September 5 marked Labour Day and if your labour is merely laborious, take solace that this was the original connotation of the word. When the word first surfaced in English in the 14th century, its sole sense was as “arduous toil”; by the late 16th century the word was used to refer to the rigours of childbirth. It was only in 1776 that its main sense today of work done in order to obtain material wants and needs surfaced, in Adam Smith’s The Wealth of Nations: “The annual labour of ever y nation is the fund which originally supplies it with all the necessaries and conveniences of life, which it annually consumes.”

The first Labour Day holiday was celebrated on Tuesday, September 5, 1882, in New York City. In 1884, the first Monday in September was selected as the holiday, and the Central Labor Union urged similar organizations in other cities to follow the example of New York and celebrate a “workingmen’s holiday” on that date. The idea spread with the growth of labour organizations, and in 1885 Labour Day was celebrated in many U.S. industrial centres.

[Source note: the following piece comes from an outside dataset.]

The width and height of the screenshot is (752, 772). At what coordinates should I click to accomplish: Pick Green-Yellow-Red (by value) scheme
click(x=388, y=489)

In Canada, on April 15, 1872, the Toronto Trades Assembly organized the first North American “workingman’s demonstration.” Some 10,000 Torontonians turned out to watch a parade and to listen to speeches calling for abolition of the law which decreed that “trade unions were criminal conspiracies in restraint of trade.” On July 23, 1894, the Canadian government enacted legislation making Labour Day, the first Monday of September of each year, into a national holiday.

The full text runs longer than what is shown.